With a sweet innocence Clint Star (aka Clint Alberta) focuses on issues of gender, identity and cultural heritage getting us deep inside Clint Star.  That's a terrible first sentence, and one for the cliche trash bin, but somehow it seems right for this film.  Not that the film is full of cliche's, and neither does it get us deep inside Clint, metaphorically, physically (thank God, since it is subtitled "My Porn"), nor very deeply on a purely emotional level.  What it does do however is utilize an innocence and an unrestrained, almost child-like abandon in it's style, revealing embarrassment, vulnerability, issues of ethnicity and gender and sexual identity–of his people: Canadian Native Americans. 

Problematizing ethnicity, people in Clint's film are refusing ethnicity.  The cliche Proud Indian line of ethnicity is what we expect, but his characters don't want to accept this.  It seems there is an embarrassment about it.  Tawny Maine, Native American in appearance, wonders about her Egyptian-Swedish ancestry.  Tawny's life seems to have been lived as someone she is not.  Using mostly talking-head interviews, and 1980's-90's music video-like cuts, Clint evokes memory from his characters as his storytelling line.  How is he framing scenes for us to read deeper into them?  What does he want us to read?  It's not always apparent on the surface, just like what resides below the surface of a persons skin is not always what we read on the outside.

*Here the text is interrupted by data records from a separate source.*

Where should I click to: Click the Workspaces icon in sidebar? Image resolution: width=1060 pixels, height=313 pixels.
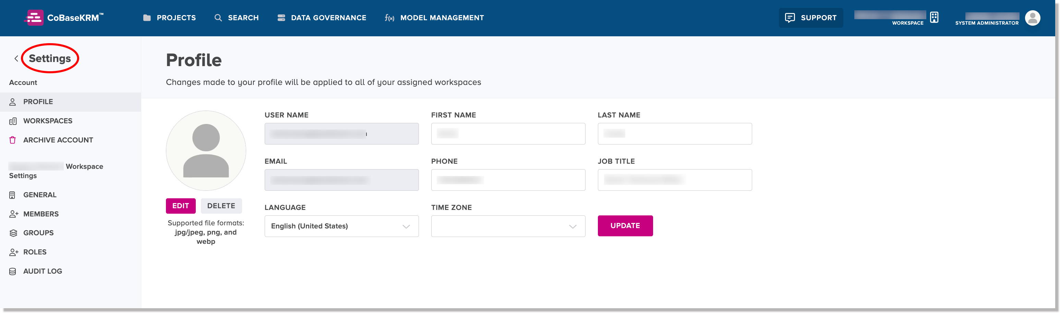(x=13, y=121)
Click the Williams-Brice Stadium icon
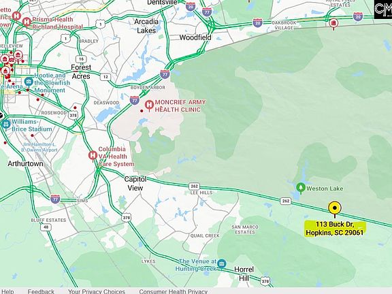Image resolution: width=392 pixels, height=294 pixels. [5, 125]
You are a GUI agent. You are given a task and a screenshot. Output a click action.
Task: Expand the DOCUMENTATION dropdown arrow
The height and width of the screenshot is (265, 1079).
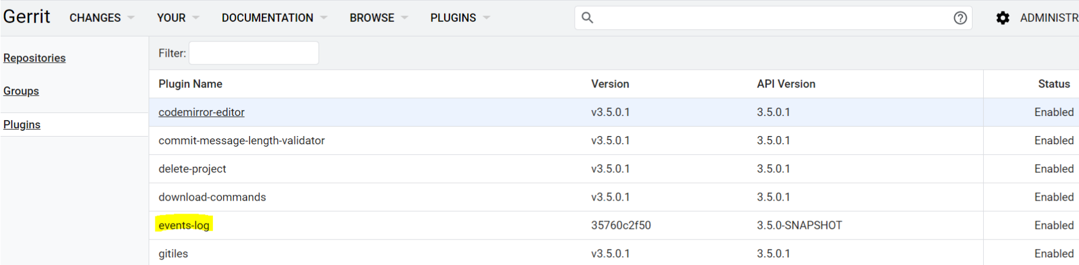click(323, 18)
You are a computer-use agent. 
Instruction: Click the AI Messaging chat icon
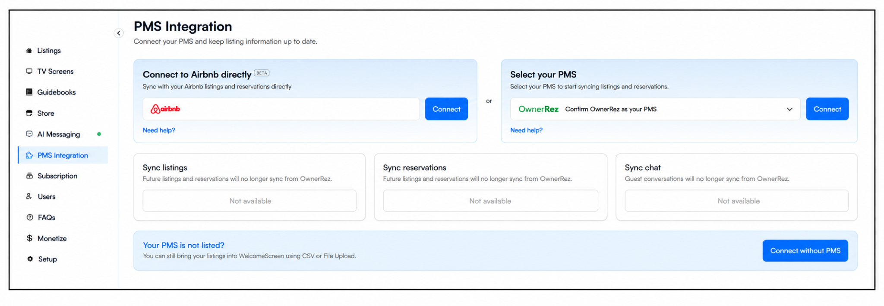(x=29, y=134)
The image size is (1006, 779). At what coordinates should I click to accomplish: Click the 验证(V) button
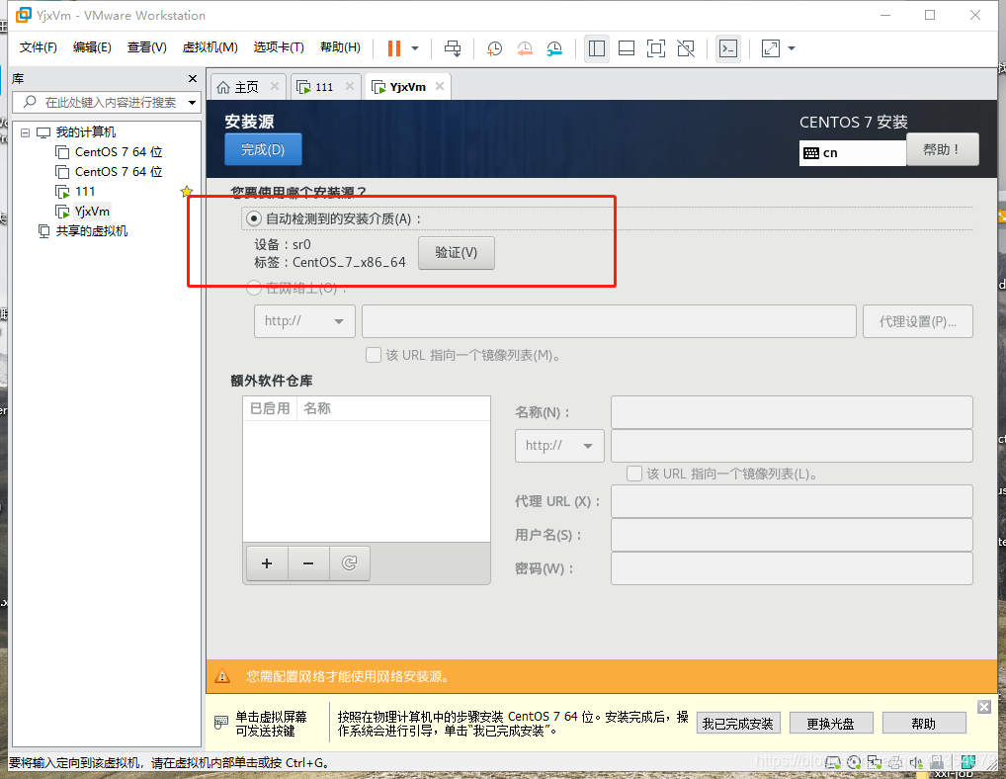click(456, 252)
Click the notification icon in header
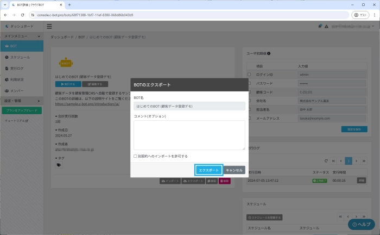 320,26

We as Visual Anthropologists study visual representations.  The idea of memory as a narrative symbolic landscape representing a deeper truth is what I believe Clint is trying to do.  As a talking-head interview-type film, which can be quite boring and non-revealing, Clint's playful style and in-your-face sexual questioning seem to touch on a different and unseen plain of memory's landscape.  And, if we are able to realize this, we see below the surface of just Native American, of just gay and deeper inside the human that Clint wants us to see.